Warner Bros. Interactive Entertainment re-released the Windows version of the game through GOG.com on November 26, 2019.

==Reception==

The game received "generally favorable reviews" on all platforms according to the review aggregation website Metacritic. IGN praised the cinematic flair and melodrama in the storyline true to the style of John Woo, enjoyable battles, and slick presentation. However, they said that the visuals were lacking, the game was too short, and inauthentic because the characters do not speak Cantonese. GameSpot said that although the game is solid in every department, it is repetitive, due to a short seven-hour single-player game and weak multiplayer. Electronic Gaming Monthly stated that the Xbox 360 version was "a game whose movie influences are more than skin deep." In Japan, where the Xbox 360 version was ported and published by Success on May 22, 2008, followed by the PlayStation 3 version on September 11, 2008, Famitsu gave the former console version a score of 29 out of 40.

Eduardo Zacarias of GameZone gave the Xbox 360 version eight out of ten, saying, "Sure, the action can get repetitive in places and many of the moves seen here have been done before many times, but the cinematic feel is pure Woo and that's definitely worth a look." However, Brock Smith gave the PC version 7.6 out of 10, saying, "If you are a fan of third-person action or Jon Woo, this game will deliver a fun and exciting ride. If you are into deep stories and complex characters with story plot twists, avoid this and anything else John Woo for that matter." Nick Valentino later gave the PlayStation 3 version 8.2 out of 10, saying, "Like a true action-packed cinematic spectacle, Stranglehold delivers a number of spectacular moments that will not fail to dazzle hardcore fans of the genre." GamePro gave the Xbox 360 version four out of five, saying, "Stranglehold might stumble occasionally under its own ambitious weight, and might not quite deliver on all its promises and potential, but it's still a unique and absorbing 8-hour tour through a legendary action director's potent unfilmable dreams." Edge gave the same Xbox 360 version a score of seven out of ten, saying, "The chemistry of control, animation, AI and environmental damage systems is absolutely spot on, both in finding Hard Boileds groove and providing coherent, rhythmic and unpredictable action."

The game sold more than one million units worldwide.

Aggregate score
| Aggregator | Score |  |  |
| PC | PS3 | Xbox 360 |
| Metacritic | 77/100 | 77/100 | 77/100 |

Review scores
| Publication | Score |  |  |
| PC | PS3 | Xbox 360 |
| The A.V. Club | N/A | N/A | B |
| Destructoid | N/A | N/A | 4.5/10 |
| Electronic Gaming Monthly | N/A | N/A | 7.67/10 |
| Eurogamer | N/A | N/A | 8/10 |
| Famitsu | N/A | N/A | 29/40 |
| Game Informer | N/A | N/A | 7.25/10 |
| GameRevolution | N/A | N/A | C− |
| GameSpot | 7/10 | 7/10 | 7/10 |
| GameSpy | 3.5/5 | 4/5 | 4/5 |
| GameTrailers | N/A | N/A | 7.7/10 |
| IGN | 8.1/10 | 8.1/10 | (AU) 8.4/10 (US) 8.1/10 |
| Official Xbox Magazine (US) | N/A | N/A | 7/10 |
| PC Gamer (US) | 79% | N/A | N/A |
| PlayStation: The Official Magazine | N/A | 3.5/5 | N/A |
| The New York Times | N/A | N/A | (positive) |

==Legacy==
According to The Hollywood Reporter, Lion Rock Entertainment would be making the sequel to John Woo's Hard Boiled.
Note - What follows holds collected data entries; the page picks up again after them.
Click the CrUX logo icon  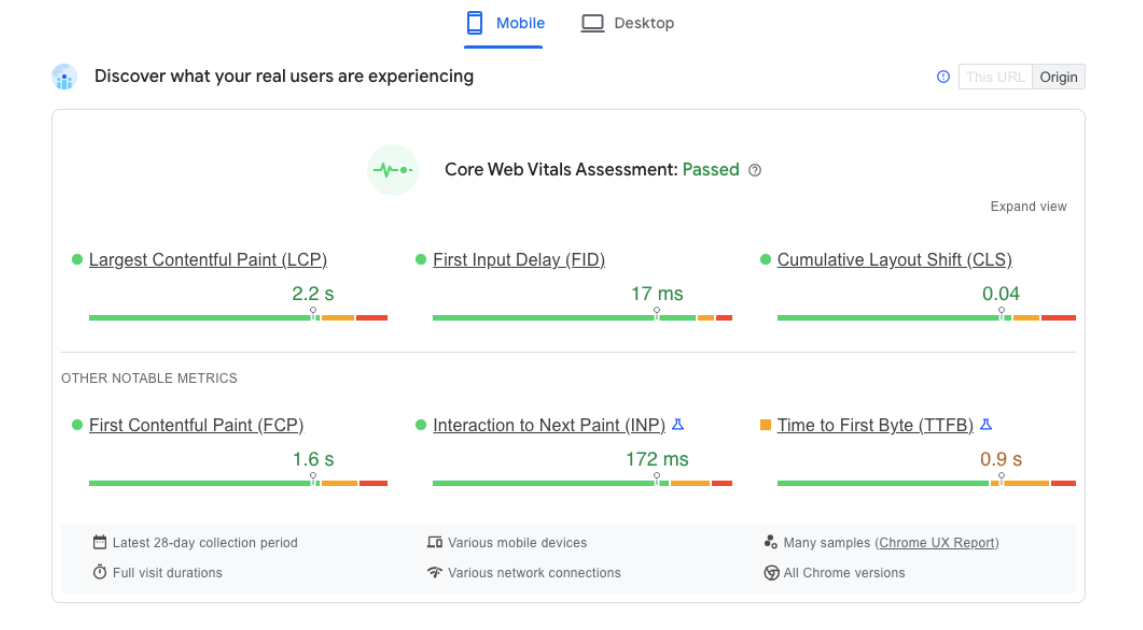[x=64, y=76]
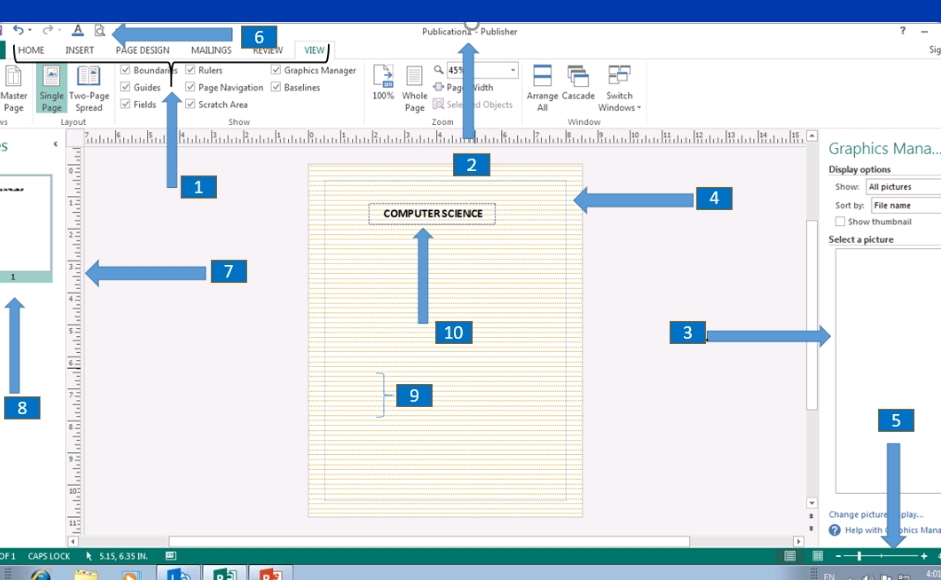The image size is (941, 580).
Task: Uncheck the Guides checkbox
Action: [x=126, y=87]
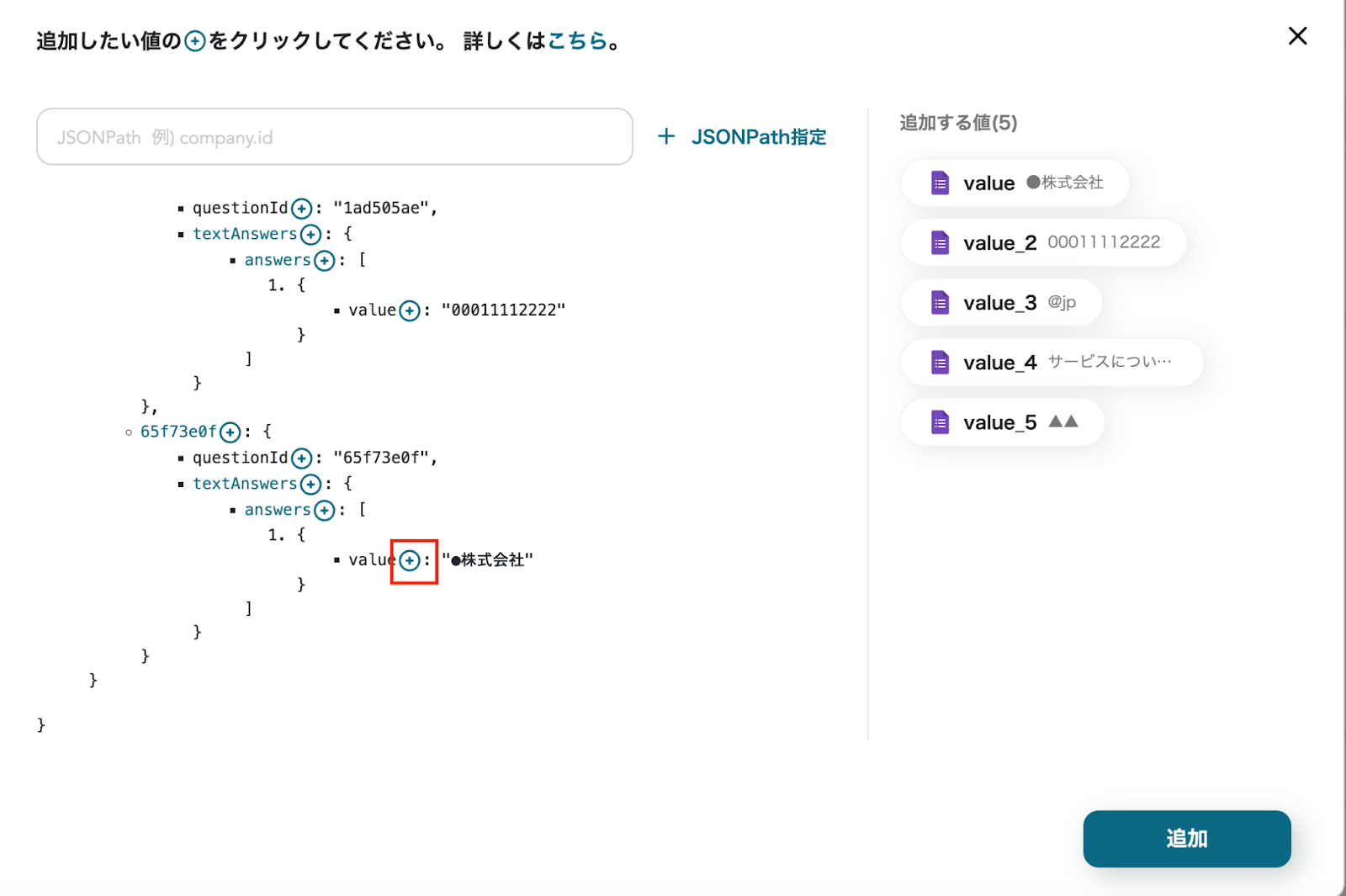Click plus icon next to questionId "1ad505ae"

click(301, 209)
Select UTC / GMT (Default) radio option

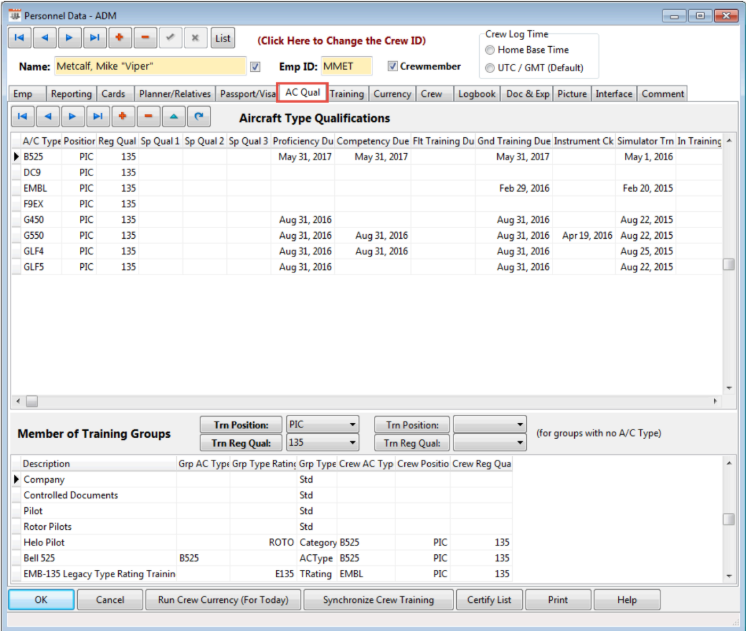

The film would be based on the plot of Stranglehold. In an interview with Twitchfilm Terence Chang announced that the film would be a prequel to Hard Boiled with a much younger Tequila. Hong Kong actor-director Stephen Fung would direct the film in Singapore and the U.S. with a $20 million budget. Since the initial announcement of a big-screen version of Stranglehold, there has been no further news on its production. It is presumed that the project was a victim of Midway Games' bankruptcy.

A video game sequel to Stranglehold, entitled Gun Runner, was in the works prior to Midway's financial demise but was ultimately cancelled.